- SET PROBLEM:
Transcribe the lines of the material from the one containing "Open the floating chat support button" through the end, including both, and omit the pictures from your copy.

─── MATERIAL SHOWN

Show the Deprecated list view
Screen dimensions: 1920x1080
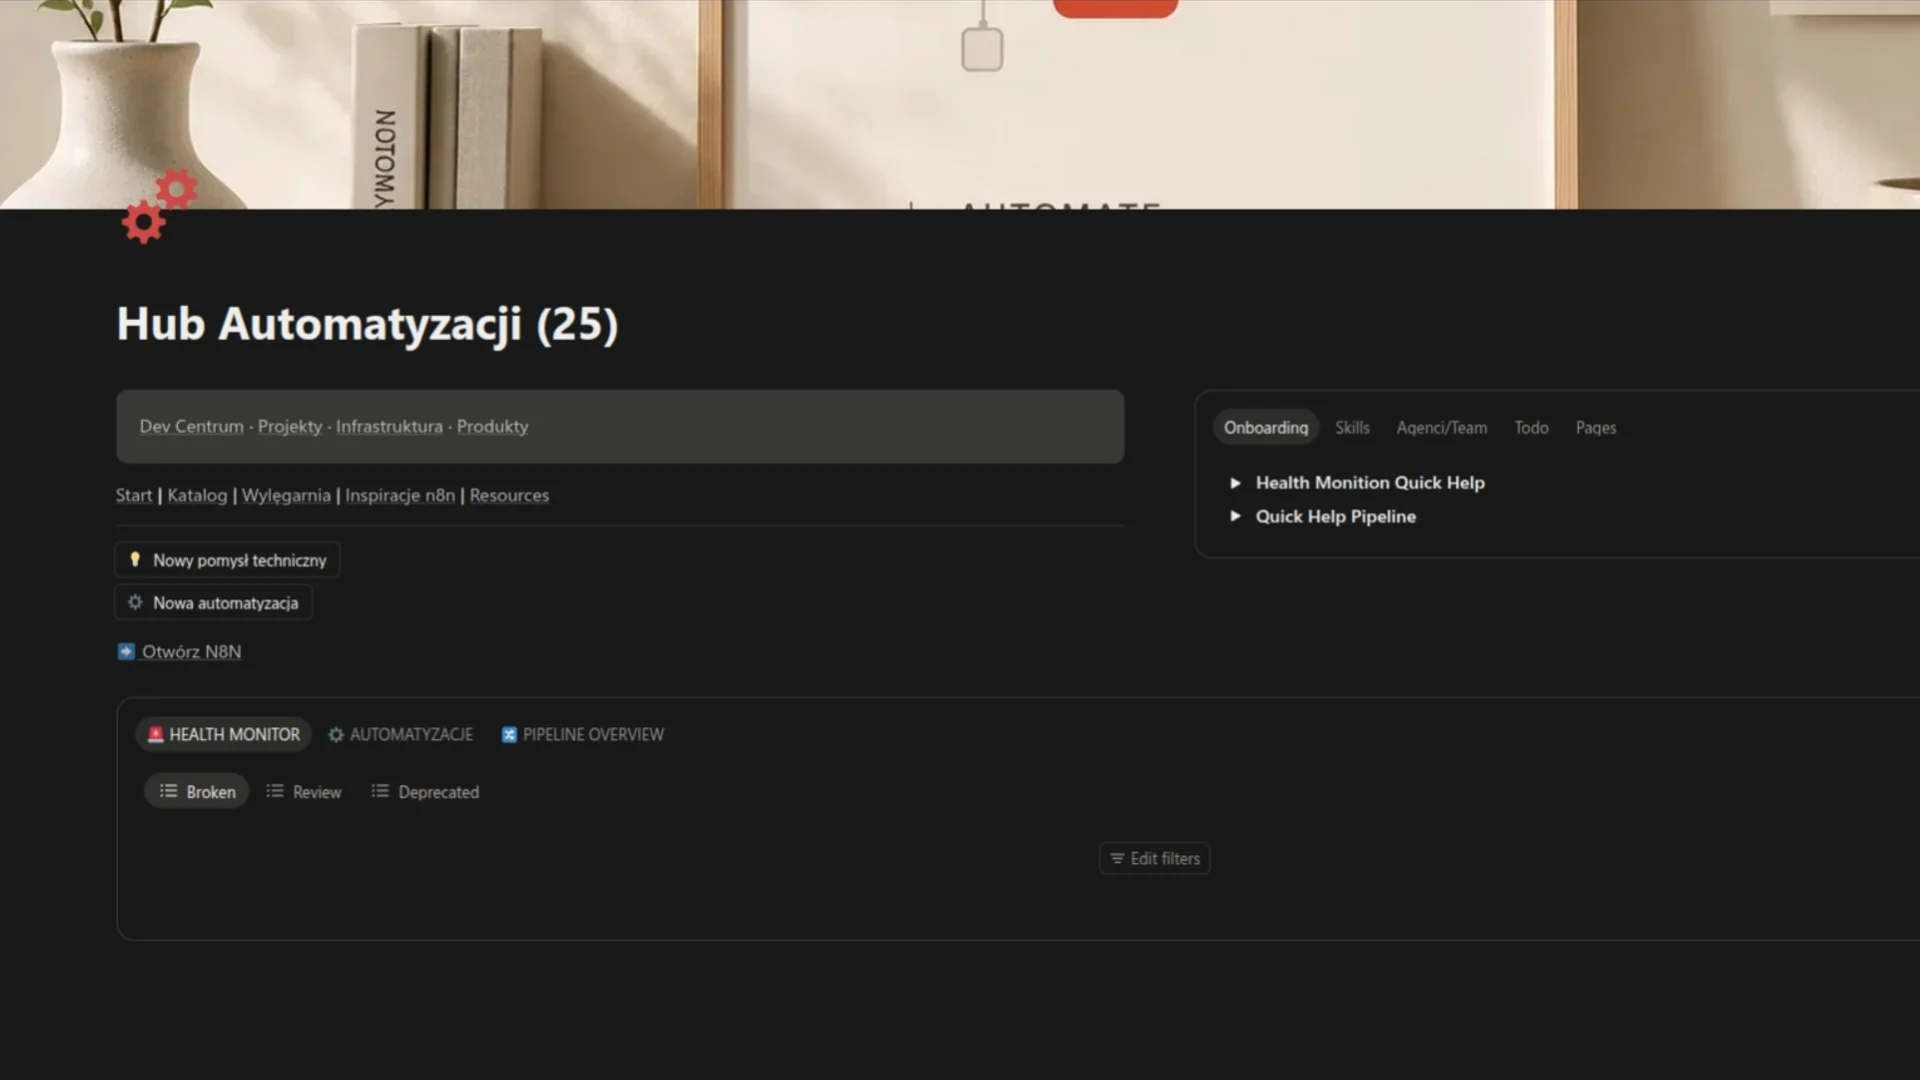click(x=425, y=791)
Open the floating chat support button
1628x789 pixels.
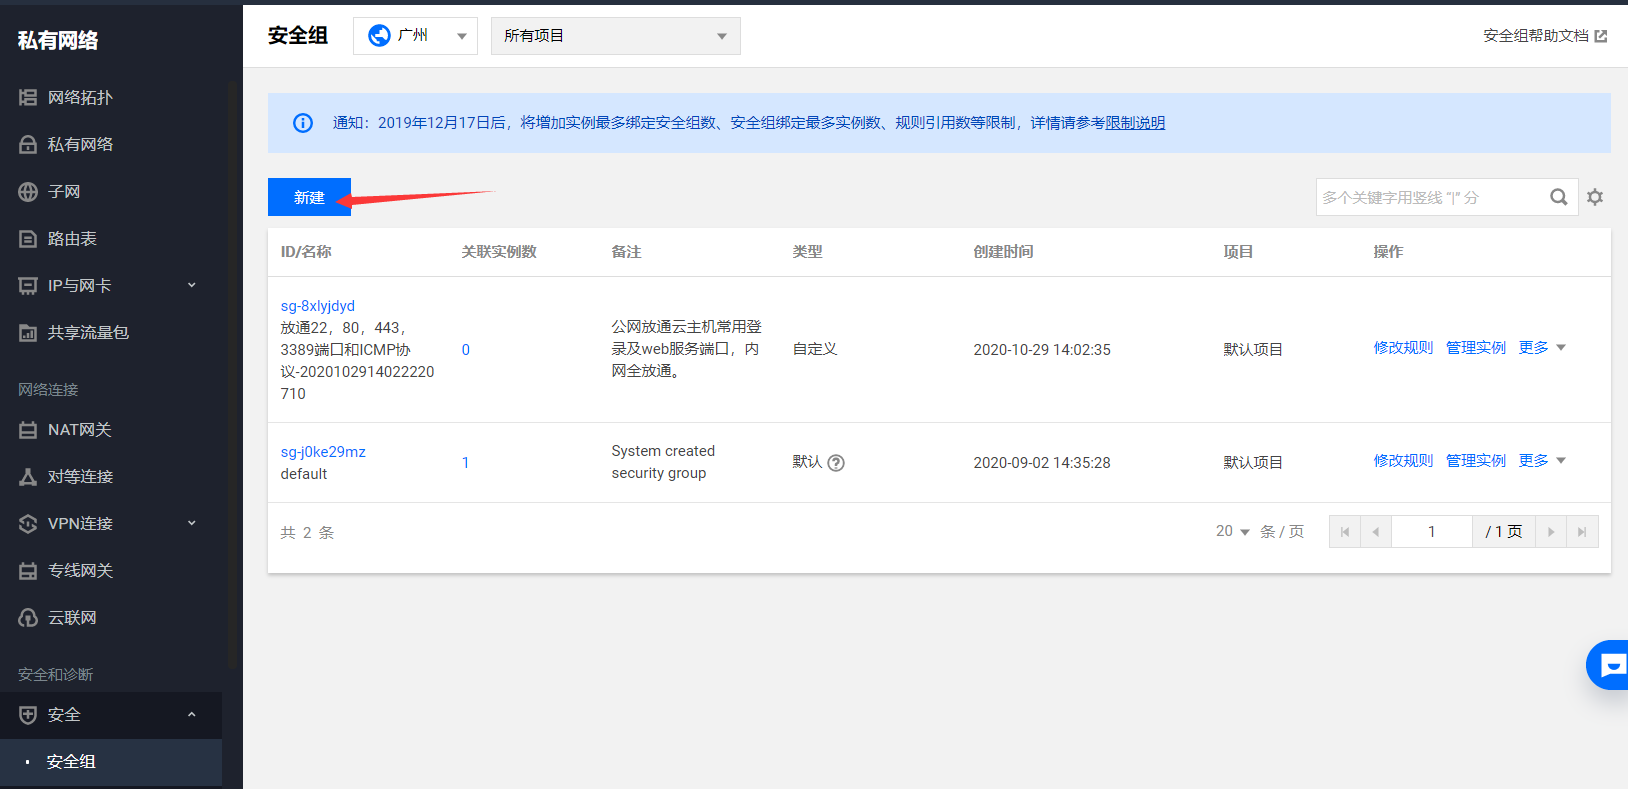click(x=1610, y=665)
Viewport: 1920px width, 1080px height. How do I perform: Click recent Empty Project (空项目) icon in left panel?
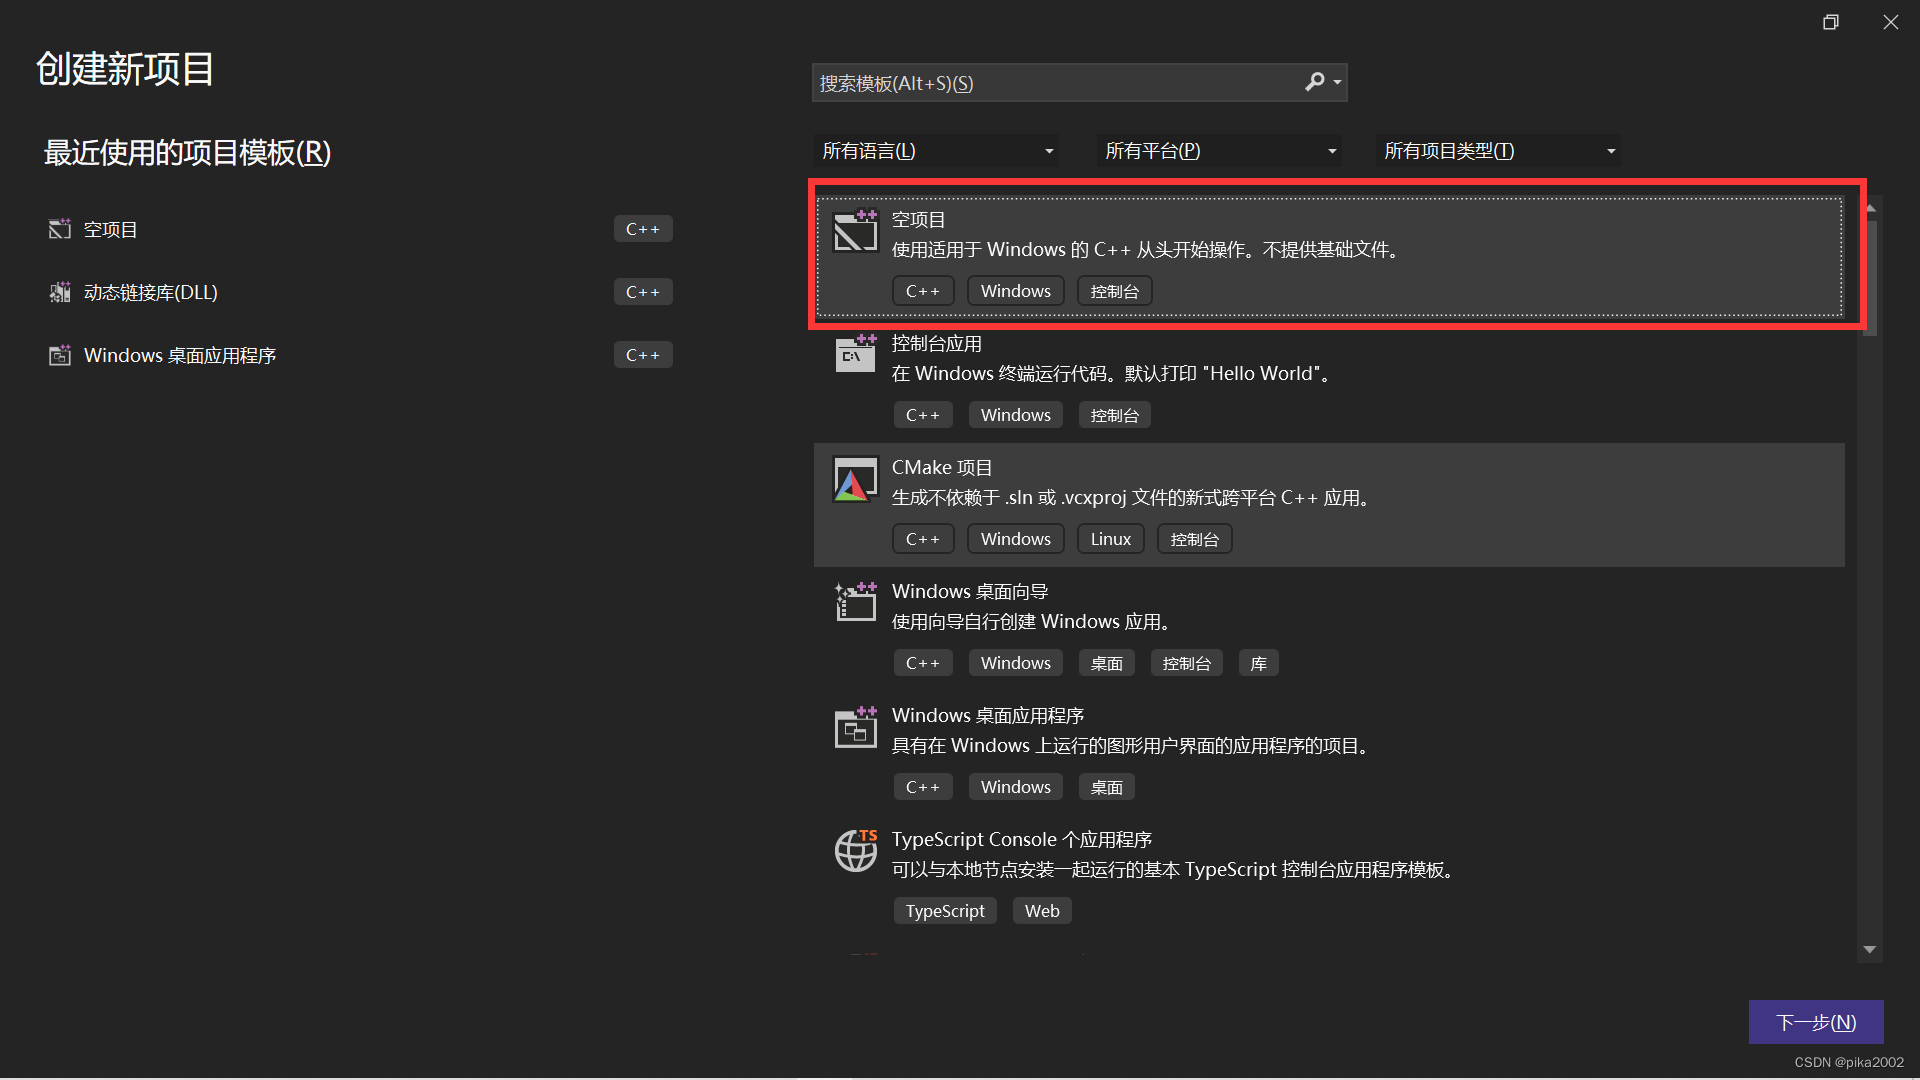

──────

- COMPLETED EXERCISE:
Open the floating chat support button
1628x789 pixels.
click(x=1610, y=665)
Viewport: 1920px width, 1080px height. How do I perform: Click recent Empty Project (空项目) icon in left panel?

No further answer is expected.